Provided information:
::::::
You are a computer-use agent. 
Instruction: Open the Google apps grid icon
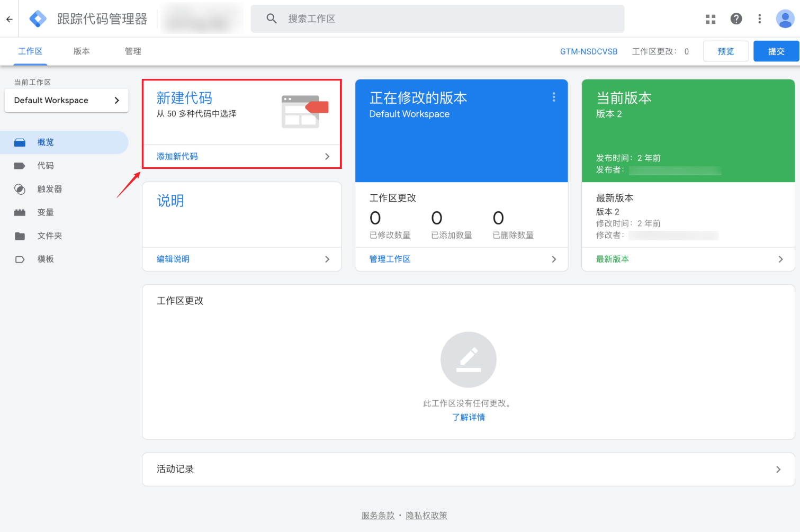pyautogui.click(x=710, y=19)
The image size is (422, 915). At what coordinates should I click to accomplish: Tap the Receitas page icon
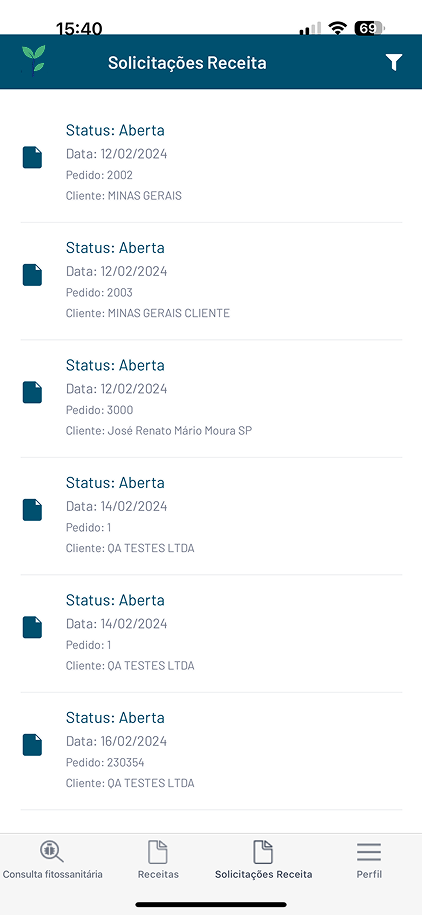coord(158,852)
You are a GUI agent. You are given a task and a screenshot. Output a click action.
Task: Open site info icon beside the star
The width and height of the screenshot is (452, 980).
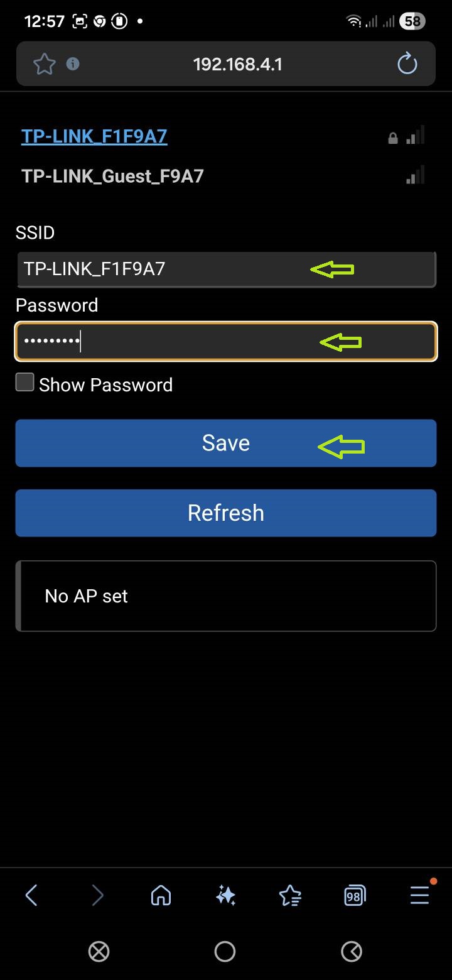click(x=73, y=63)
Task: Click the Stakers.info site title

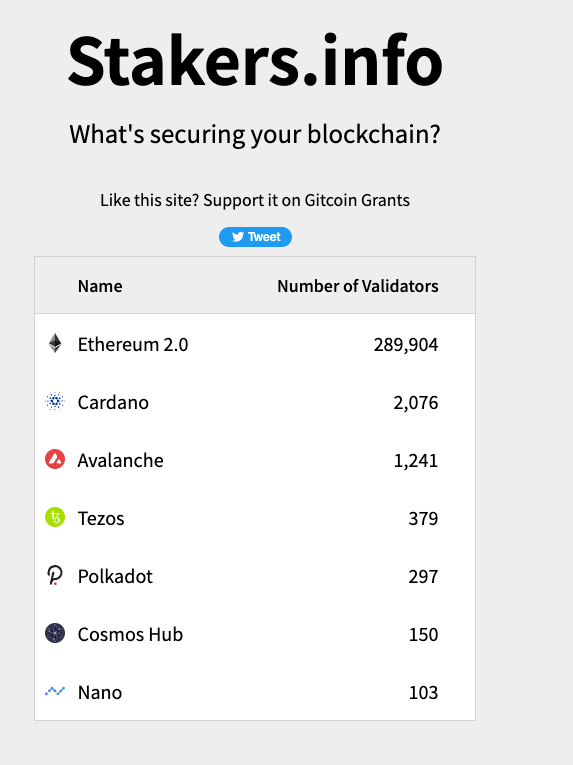Action: 255,60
::::::
Directions: All pictures must be left out. Reproduce exactly the lines from the one containing "The image size" to the final line of the entries.

Result of the task:
The image size is (422, 915). At what coordinates should I click to accomplish: Tap the Receitas page icon
coord(158,852)
You are a GUI agent. You are given a task and a screenshot. Output a click action.
Task: Open site info icon beside the star
The width and height of the screenshot is (452, 980).
click(x=73, y=63)
Task: Click the Stakers.info site title

Action: 255,60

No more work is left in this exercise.